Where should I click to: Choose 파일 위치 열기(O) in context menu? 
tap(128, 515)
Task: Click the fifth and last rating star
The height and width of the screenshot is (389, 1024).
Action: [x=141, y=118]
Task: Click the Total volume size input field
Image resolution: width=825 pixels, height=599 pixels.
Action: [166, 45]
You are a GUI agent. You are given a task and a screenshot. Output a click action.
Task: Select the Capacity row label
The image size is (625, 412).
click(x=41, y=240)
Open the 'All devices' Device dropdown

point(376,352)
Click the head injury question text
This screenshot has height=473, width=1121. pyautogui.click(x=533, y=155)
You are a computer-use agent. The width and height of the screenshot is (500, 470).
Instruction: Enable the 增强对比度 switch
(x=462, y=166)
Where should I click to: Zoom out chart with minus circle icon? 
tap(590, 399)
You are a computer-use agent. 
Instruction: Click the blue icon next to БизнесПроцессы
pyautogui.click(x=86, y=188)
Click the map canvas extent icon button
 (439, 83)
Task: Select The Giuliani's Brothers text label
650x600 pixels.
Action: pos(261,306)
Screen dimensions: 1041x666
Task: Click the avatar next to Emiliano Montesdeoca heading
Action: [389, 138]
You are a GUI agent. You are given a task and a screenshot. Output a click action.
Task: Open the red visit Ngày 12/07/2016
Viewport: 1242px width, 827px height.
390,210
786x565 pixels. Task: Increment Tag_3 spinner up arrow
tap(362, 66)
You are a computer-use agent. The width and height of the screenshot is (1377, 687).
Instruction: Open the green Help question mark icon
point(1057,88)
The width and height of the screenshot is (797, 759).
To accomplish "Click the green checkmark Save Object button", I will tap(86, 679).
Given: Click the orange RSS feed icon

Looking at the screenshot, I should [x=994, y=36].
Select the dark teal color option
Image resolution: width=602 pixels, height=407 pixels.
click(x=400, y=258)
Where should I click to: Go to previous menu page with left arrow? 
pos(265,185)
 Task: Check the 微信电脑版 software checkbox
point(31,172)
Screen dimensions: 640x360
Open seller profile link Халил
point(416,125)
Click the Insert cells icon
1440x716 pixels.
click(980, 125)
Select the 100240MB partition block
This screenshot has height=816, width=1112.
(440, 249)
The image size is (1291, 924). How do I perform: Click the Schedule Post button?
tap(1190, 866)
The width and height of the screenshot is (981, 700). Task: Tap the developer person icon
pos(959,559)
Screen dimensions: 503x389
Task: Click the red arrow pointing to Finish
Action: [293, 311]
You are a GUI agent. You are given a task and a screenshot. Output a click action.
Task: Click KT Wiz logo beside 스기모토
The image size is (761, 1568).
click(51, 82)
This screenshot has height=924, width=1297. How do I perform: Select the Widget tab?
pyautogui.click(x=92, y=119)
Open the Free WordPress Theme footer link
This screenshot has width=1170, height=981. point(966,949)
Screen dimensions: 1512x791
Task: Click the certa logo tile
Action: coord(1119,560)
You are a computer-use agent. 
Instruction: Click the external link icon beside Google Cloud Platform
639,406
* * * * * * * * *
● **Work to complete**: Looking through the records, copy out every line in which the word "computer" is found.

● **Task result**:
You are a computer-use agent. The width and height of the screenshot is (500, 470).
You are a computer-use agent. 
You are a computer-use agent. The width and height of the screenshot is (1377, 687).
You are a computer-use agent. 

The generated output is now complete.